Quando il termometro sale, quando l'acqua invade le strade di Kibera e Mathare, sono le madri e le vicine di casa a proteggere i bambini e a rimettere in piedi i quartieri

In queste giornate in cui il termometro sfiora i quaranta gradi e l’aria delle città diventa irrespirabile, la ricerca di un condizionatore o di un po’ d’ombra ci sembra l’unica priorità. Eppure, c’è chi subisce il caldo torrido che caratterizza questa estate in modo molto più violento di quanto possiamo immaginare. C’è chi non sa nemmeno cosa sia un rifugio climatico o un condizionatore. Succede, per esempio, a migliaia di chilometri di distanza da noi, nelle baraccopoli di Nairobi. Qui, la morsa della temperatura è una gabbia di lamiera rovente e quando la canicola finalmente si spezza, ecco arrivare piogge devastanti che sommergono tutto.

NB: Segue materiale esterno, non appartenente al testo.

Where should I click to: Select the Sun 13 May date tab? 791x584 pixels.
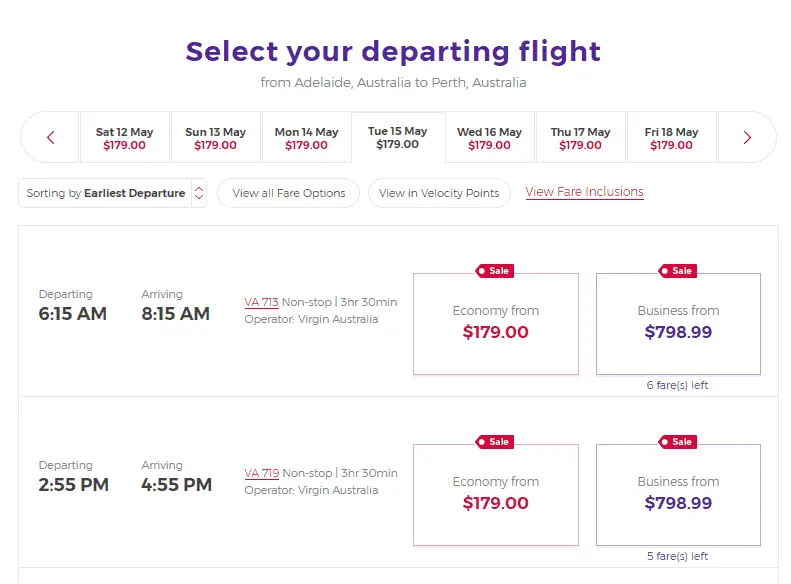[x=216, y=138]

In questo scenario estremo, dove i servizi pubblici essenziali sono completamente assenti, la sopravvivenza dipende solo dal lavoro delle donne.

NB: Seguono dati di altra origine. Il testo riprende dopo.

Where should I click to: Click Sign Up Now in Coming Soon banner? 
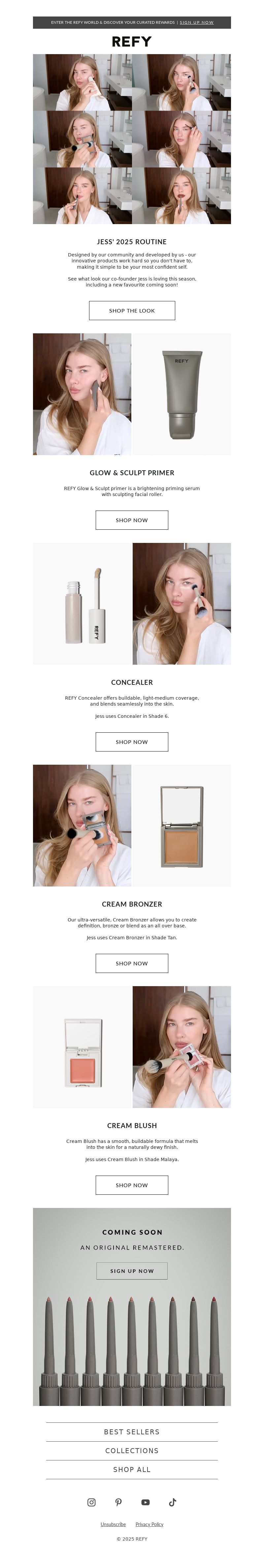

Clima estremo: a Nairobi, ci pensano le donne

A rivelarlo, un’indagine della rivista scientifica PLOS Climate, la Public Library of Science Climate, condotta su 144 residenti di Kibera e Mathare, i due più grandi insediamenti della capitale keniota, dalla quale emerge che a tenere in piedi intere comunità durante le crisi ambientali sono le donne.